Screen-element location records:
"""

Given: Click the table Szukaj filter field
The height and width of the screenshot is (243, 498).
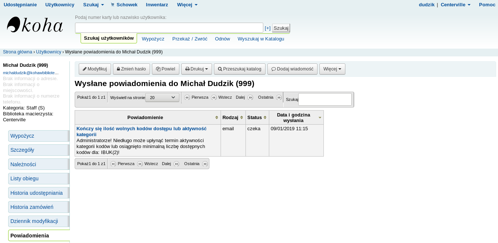Looking at the screenshot, I should point(325,99).
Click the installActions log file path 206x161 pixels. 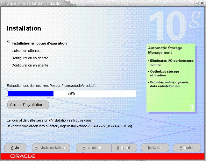(x=70, y=126)

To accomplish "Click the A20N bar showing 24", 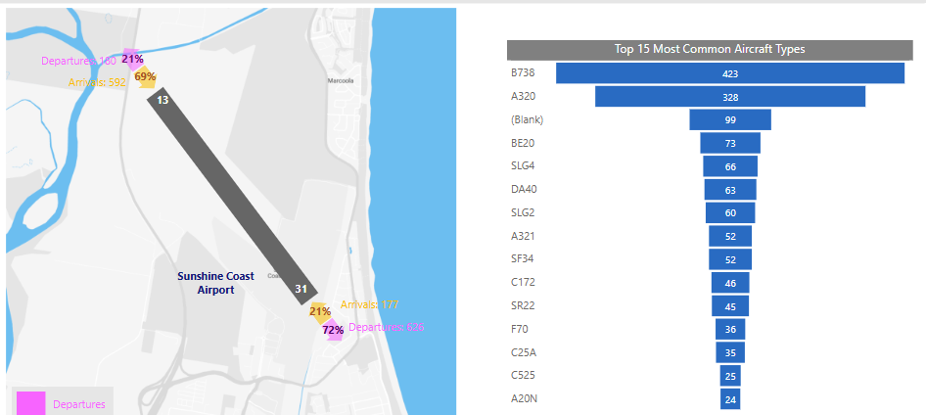I will pos(729,399).
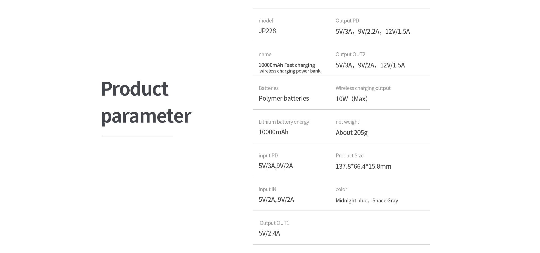Click the "Output OUT2" label
The height and width of the screenshot is (253, 540).
[x=350, y=54]
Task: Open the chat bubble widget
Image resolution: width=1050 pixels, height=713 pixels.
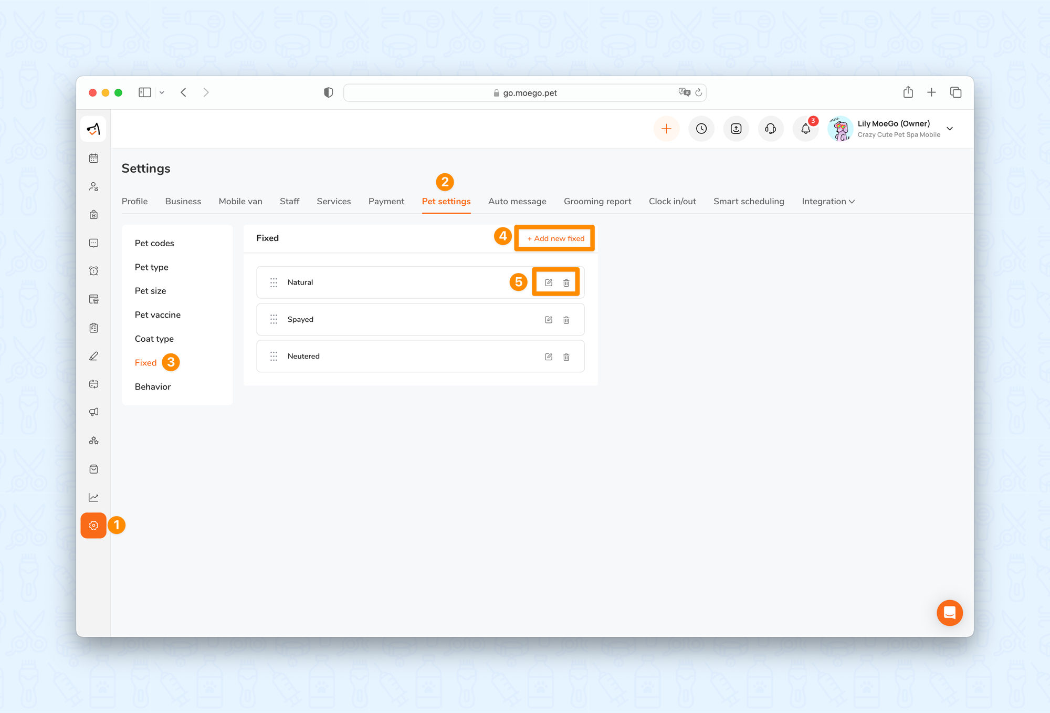Action: [949, 612]
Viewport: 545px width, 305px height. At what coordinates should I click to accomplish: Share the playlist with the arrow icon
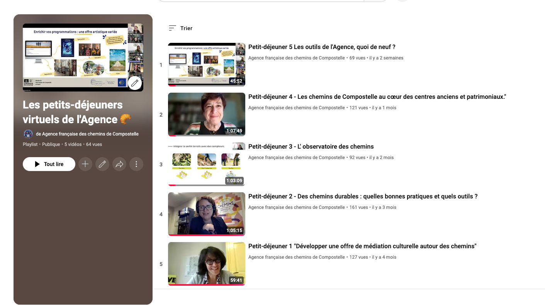[x=119, y=164]
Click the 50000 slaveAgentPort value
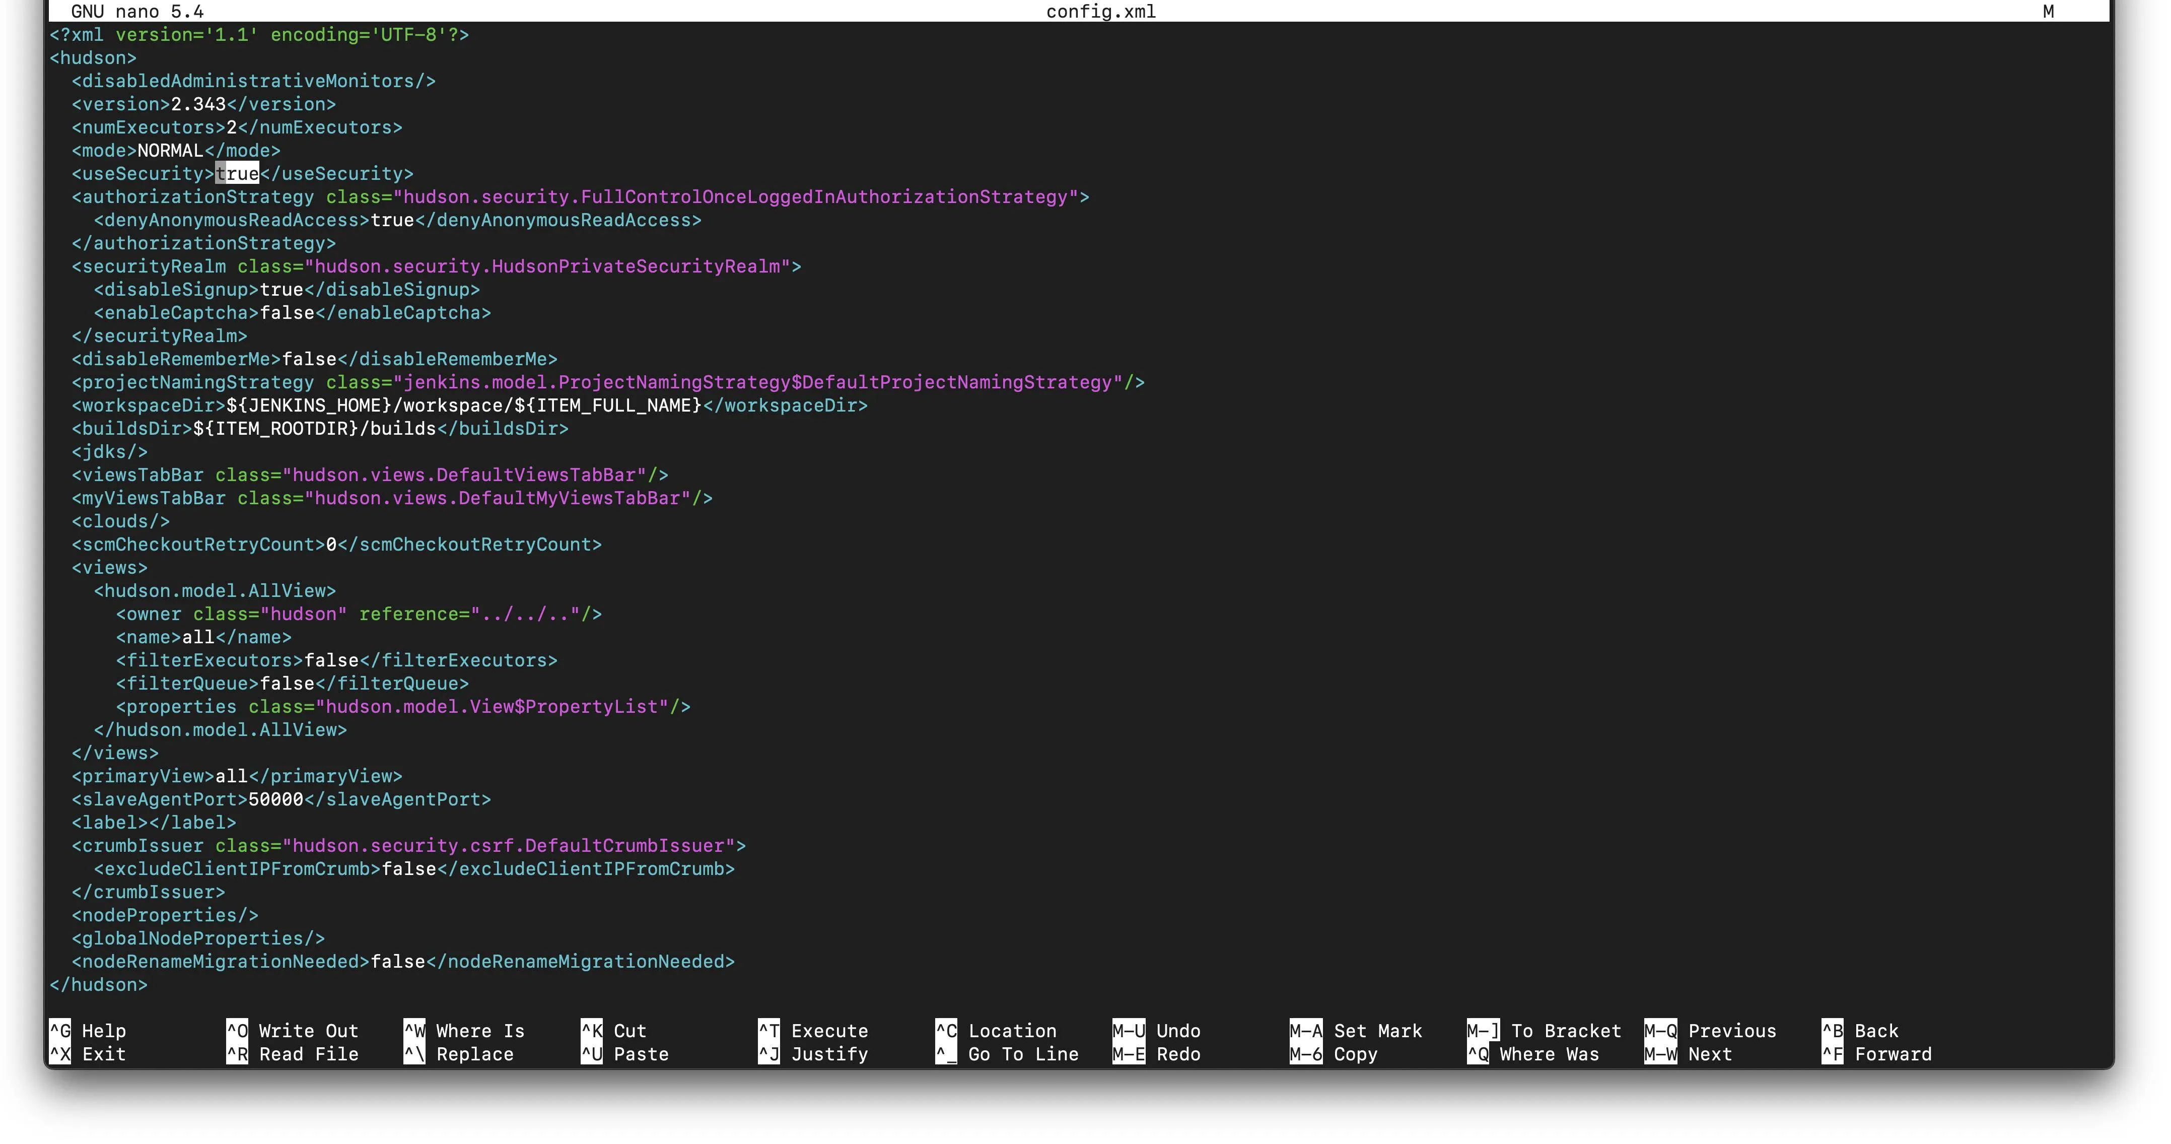2171x1144 pixels. click(276, 799)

"""

## Written request
List each line of the rows above that contains the word "height".

## Output of the task
The height and width of the screenshot is (243, 498).
The height and width of the screenshot is (253, 540).
Image resolution: width=1050 pixels, height=713 pixels.
Viewport: 545px width, 305px height. At what coordinates should I click to accomplish: Share the playlist with the arrow icon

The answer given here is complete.